Stichwort "Unternehmen": Mit der Gründung der Sozialstiftung wurden die Servicegesellschaften aufgebaut. Was das in der Praxis bedeutet, erklärt Gertrud Weisel - 1984 war sie Hauswirtschaftsleitung in der alten Frauenklinik am Markusplatz, heute hat sie den Posten im Klinikum am Michelsberg und im Seniorenzentrum inne. "Früher war die Reinigung an einen Dienstleister vergeben, dessen Arbeit ich überwacht habe. Dann wurden plötzlich wir zum Dienstleister: Die Sozialstiftung ist unser Kunde."
Der Arbeitsalltag sei geprägt durch den Servicegedanken, die Dienstleistungen und ein anspruchsvolles Qualitätsmanagement. Weisel spricht von zu überprüfenden Prozessabläufen, Dokumentationspflicht und Schulungen. "Heutzutage gibt es ständig Veränderungen, das war in den ersten 15 Jahren anders." Doch Gertrud Weisel macht die Veränderungen einfach mit. Sie arbeitet immer noch gerne beim Klinikum, spricht von Identifikation. "Ich bin mit dem Betrieb gewachsen."
Das sei für die heutige Zeit nicht mehr unbedingt typisch: Mitarbeiter würden häufiger den Arbeitgeber wechseln, weshalb die 55-Jährige in der "Mitarbeiterentwicklung" sehr gefordert sei.
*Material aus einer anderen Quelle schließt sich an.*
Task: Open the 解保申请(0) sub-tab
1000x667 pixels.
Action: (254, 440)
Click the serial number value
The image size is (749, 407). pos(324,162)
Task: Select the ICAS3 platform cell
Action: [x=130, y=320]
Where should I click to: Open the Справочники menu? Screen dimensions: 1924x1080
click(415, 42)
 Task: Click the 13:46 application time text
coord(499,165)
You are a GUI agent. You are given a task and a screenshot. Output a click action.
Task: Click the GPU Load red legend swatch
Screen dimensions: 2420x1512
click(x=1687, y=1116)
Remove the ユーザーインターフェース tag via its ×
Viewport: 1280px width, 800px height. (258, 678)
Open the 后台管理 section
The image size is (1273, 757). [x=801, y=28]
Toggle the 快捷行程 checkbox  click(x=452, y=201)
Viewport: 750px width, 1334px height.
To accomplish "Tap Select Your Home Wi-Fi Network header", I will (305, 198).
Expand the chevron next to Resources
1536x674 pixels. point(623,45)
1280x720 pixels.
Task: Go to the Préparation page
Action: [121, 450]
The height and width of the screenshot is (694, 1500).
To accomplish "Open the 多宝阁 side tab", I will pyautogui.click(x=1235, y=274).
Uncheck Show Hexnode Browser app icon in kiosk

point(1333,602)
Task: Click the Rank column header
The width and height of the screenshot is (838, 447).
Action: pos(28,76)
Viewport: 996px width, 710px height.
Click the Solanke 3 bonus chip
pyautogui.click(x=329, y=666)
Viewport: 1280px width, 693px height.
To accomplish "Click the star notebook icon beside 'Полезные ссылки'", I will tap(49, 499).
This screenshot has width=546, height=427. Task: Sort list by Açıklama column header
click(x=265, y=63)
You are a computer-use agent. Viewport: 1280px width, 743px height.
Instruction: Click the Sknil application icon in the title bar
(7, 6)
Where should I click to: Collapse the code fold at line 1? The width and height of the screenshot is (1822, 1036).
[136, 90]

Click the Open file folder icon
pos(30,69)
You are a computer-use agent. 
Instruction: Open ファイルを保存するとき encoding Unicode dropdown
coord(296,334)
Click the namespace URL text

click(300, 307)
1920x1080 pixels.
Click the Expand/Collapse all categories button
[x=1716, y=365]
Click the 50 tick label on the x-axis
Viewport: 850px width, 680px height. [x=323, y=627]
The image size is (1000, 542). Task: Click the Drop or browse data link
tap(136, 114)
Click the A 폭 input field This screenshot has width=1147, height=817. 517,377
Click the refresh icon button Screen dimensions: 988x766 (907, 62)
Ihre Leute sorgen für die Betten-Aufbereitung oder das Herrichten der Zimmer. "Wir putzen nicht, wir reinigen", betont sie.
Vor 32 Jahren hat sie sich auch schon mal als "Verkäuferin" erprobt: Nach dem großen Umzug im Februar '84 ist Weisel noch bis Mai in der alten Frauenklinik geblieben, um "alles zu verkaufen": Geschirr, Möbel, Dienstkleidung.
Als "Zivi" angefangen
Ihr Kollege Detlev Pehle, heute stellvertretender Pflegedirektor, hat im alten städtischen Krankenhaus in der Sandstraße als Zivildienstleistender angefangen. Er weiß: Früher lag der Patient durchschnittlich 15 Tage auf Station, heute sind es etwas mehr als sechs. Durch den medizinischen Fortschritt habe sich vieles verändert, doch für die rund 1300 Mitarbeiter in der Pflege gibt es nach wie vor genug zu tun. Krankenschwestern, Krankenpfleger und medizinische Fachangestellte - "unsere Disziplin ist mit allen anderen vernetzt", sagt Pehle.
Gertrud Weisel spricht auch bei der Hauswirtschaft von einer "Schnittstelle". Weitere wird es in Zukunft wohl auch im vergrößerten Klinikum am Bruderwald geben - dann, wenn der vierte Bettenturm gebaut wird. Brigitte Dippold merkt an: In diesem soll es dann maximal Zwei-Bett-Zimmer geben.